Records provided
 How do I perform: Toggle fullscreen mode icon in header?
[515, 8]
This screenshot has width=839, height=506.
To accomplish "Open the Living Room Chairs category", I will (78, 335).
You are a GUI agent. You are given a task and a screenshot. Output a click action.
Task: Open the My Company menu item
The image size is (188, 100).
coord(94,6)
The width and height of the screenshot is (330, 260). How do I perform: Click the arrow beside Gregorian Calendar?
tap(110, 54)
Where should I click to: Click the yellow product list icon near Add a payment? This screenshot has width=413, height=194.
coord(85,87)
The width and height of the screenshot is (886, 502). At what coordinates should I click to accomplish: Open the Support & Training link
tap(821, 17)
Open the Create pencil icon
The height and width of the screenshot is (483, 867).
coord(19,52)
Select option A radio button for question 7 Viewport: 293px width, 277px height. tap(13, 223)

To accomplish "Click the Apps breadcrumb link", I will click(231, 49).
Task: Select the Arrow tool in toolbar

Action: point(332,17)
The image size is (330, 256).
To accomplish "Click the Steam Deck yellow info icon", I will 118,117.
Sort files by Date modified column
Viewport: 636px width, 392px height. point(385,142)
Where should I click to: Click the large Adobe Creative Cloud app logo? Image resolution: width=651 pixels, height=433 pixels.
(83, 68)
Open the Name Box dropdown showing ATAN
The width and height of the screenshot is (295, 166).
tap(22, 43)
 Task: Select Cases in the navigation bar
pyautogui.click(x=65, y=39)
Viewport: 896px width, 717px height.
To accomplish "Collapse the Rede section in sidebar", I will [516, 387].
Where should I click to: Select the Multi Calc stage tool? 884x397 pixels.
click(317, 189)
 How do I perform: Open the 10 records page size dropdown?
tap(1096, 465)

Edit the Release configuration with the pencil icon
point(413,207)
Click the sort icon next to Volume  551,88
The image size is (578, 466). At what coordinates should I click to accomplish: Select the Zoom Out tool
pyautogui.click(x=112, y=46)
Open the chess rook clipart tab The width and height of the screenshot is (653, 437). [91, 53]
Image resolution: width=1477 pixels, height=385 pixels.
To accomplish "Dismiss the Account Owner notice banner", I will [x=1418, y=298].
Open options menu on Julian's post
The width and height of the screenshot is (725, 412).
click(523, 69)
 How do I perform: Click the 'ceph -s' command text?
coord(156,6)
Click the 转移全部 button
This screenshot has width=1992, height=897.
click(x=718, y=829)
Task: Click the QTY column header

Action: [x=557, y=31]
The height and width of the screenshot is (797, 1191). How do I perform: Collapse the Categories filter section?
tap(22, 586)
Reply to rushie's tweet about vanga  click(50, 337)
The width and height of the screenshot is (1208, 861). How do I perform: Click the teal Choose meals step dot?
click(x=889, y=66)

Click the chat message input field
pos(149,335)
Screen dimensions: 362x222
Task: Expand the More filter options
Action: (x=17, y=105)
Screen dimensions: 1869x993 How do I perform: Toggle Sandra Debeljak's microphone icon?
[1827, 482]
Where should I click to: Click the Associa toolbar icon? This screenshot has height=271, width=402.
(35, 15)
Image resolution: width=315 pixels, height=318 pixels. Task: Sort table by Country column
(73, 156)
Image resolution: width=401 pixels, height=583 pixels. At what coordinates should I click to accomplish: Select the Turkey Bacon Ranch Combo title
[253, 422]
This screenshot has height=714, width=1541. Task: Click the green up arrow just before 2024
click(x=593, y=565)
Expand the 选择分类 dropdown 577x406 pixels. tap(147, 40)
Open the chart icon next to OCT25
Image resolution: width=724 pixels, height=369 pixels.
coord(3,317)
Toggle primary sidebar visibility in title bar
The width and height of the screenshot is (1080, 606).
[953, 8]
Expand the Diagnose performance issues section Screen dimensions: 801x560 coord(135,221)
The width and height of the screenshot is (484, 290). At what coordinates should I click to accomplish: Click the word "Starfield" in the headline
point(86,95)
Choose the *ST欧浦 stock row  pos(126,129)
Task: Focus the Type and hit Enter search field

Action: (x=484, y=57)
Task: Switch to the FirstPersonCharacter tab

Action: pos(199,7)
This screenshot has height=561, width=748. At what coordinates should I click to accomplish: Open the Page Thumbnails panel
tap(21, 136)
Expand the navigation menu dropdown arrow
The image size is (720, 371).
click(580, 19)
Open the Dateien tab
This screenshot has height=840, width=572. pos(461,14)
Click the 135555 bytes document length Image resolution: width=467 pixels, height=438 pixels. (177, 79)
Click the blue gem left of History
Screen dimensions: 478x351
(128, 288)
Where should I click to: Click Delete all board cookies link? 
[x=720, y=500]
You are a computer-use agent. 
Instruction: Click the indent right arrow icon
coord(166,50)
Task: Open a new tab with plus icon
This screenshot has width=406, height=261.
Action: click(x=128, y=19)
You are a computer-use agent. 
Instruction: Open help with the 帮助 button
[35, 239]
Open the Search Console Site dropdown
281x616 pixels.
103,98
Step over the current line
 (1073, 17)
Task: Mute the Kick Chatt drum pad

Goal of the exercise
Having read the entries above, repeat them exactly.

Response to this task
 How do I perform: Toggle fullscreen mode icon in header?
[515, 8]
This screenshot has width=839, height=506.
To accomplish "Open the Living Room Chairs category", I will (78, 335).
You are a GUI agent. You are given a task and a screenshot. Output a click action.
Task: Open the My Company menu item
The image size is (188, 100).
coord(94,6)
The width and height of the screenshot is (330, 260). How do I perform: Click the arrow beside Gregorian Calendar?
tap(110, 54)
Where should I click to: Click the yellow product list icon near Add a payment? This screenshot has width=413, height=194.
coord(85,87)
The width and height of the screenshot is (886, 502). At what coordinates should I click to accomplish: Open the Support & Training link
tap(821, 17)
Open the Create pencil icon
The height and width of the screenshot is (483, 867).
coord(19,52)
Select option A radio button for question 7 Viewport: 293px width, 277px height. tap(13, 223)

To accomplish "Click the Apps breadcrumb link", I will click(231, 49).
Task: Select the Arrow tool in toolbar

Action: point(332,17)
The image size is (330, 256).
To accomplish "Click the Steam Deck yellow info icon", I will 118,117.
Sort files by Date modified column
Viewport: 636px width, 392px height. point(385,142)
Where should I click to: Click the large Adobe Creative Cloud app logo? Image resolution: width=651 pixels, height=433 pixels.
(83, 68)
Open the Name Box dropdown showing ATAN
The width and height of the screenshot is (295, 166).
tap(22, 43)
 Task: Select Cases in the navigation bar
pyautogui.click(x=65, y=39)
Viewport: 896px width, 717px height.
To accomplish "Collapse the Rede section in sidebar", I will [516, 387].
Where should I click to: Select the Multi Calc stage tool? 884x397 pixels.
click(317, 189)
 How do I perform: Open the 10 records page size dropdown?
tap(1096, 465)

Edit the Release configuration with the pencil icon
point(413,207)
Click the sort icon next to Volume  551,88
The image size is (578, 466). At what coordinates should I click to accomplish: Select the Zoom Out tool
pyautogui.click(x=112, y=46)
Open the chess rook clipart tab The width and height of the screenshot is (653, 437). [91, 53]
Image resolution: width=1477 pixels, height=385 pixels.
To accomplish "Dismiss the Account Owner notice banner", I will [x=1418, y=298].
Open options menu on Julian's post
The width and height of the screenshot is (725, 412).
click(523, 69)
 How do I perform: Click the 'ceph -s' command text?
coord(156,6)
Click the 转移全部 button
This screenshot has width=1992, height=897.
click(x=718, y=829)
Task: Click the QTY column header

Action: [x=557, y=31]
The height and width of the screenshot is (797, 1191). How do I perform: Collapse the Categories filter section?
tap(22, 586)
Reply to rushie's tweet about vanga  click(50, 337)
The width and height of the screenshot is (1208, 861). How do I perform: Click the teal Choose meals step dot?
click(x=889, y=66)

Click the chat message input field
pos(149,335)
Screen dimensions: 362x222
Task: Expand the More filter options
Action: (x=17, y=105)
Screen dimensions: 1869x993 How do I perform: Toggle Sandra Debeljak's microphone icon?
[1827, 482]
Where should I click to: Click the Associa toolbar icon? This screenshot has height=271, width=402.
(35, 15)
Image resolution: width=315 pixels, height=318 pixels. Task: Sort table by Country column
(73, 156)
Image resolution: width=401 pixels, height=583 pixels. At what coordinates should I click to accomplish: Select the Turkey Bacon Ranch Combo title
[253, 422]
This screenshot has height=714, width=1541. Task: Click the green up arrow just before 2024
click(x=593, y=565)
Expand the 选择分类 dropdown 577x406 pixels. tap(147, 40)
Open the chart icon next to OCT25
Image resolution: width=724 pixels, height=369 pixels.
coord(3,317)
Toggle primary sidebar visibility in title bar
The width and height of the screenshot is (1080, 606).
[953, 8]
Expand the Diagnose performance issues section Screen dimensions: 801x560 coord(135,221)
The width and height of the screenshot is (484, 290). At what coordinates should I click to accomplish: Click the word "Starfield" in the headline
point(86,95)
Choose the *ST欧浦 stock row  pos(126,129)
Task: Focus the Type and hit Enter search field

Action: (x=484, y=57)
Task: Switch to the FirstPersonCharacter tab

Action: pos(199,7)
This screenshot has height=561, width=748. At what coordinates should I click to accomplish: Open the Page Thumbnails panel
tap(21, 136)
Expand the navigation menu dropdown arrow
The image size is (720, 371).
click(580, 19)
Open the Dateien tab
This screenshot has height=840, width=572. pos(461,14)
Click the 135555 bytes document length Image resolution: width=467 pixels, height=438 pixels. (177, 79)
Click the blue gem left of History
Screen dimensions: 478x351
(128, 288)
Where should I click to: Click Delete all board cookies link? 
[x=720, y=500]
You are a computer-use agent. 
Instruction: Click the indent right arrow icon
coord(166,50)
Task: Open a new tab with plus icon
This screenshot has width=406, height=261.
Action: click(x=128, y=19)
You are a computer-use agent. 
Instruction: Open help with the 帮助 button
[35, 239]
Open the Search Console Site dropdown
281x616 pixels.
103,98
Step over the current line
 (1073, 17)
Task: Mute the Kick Chatt drum pad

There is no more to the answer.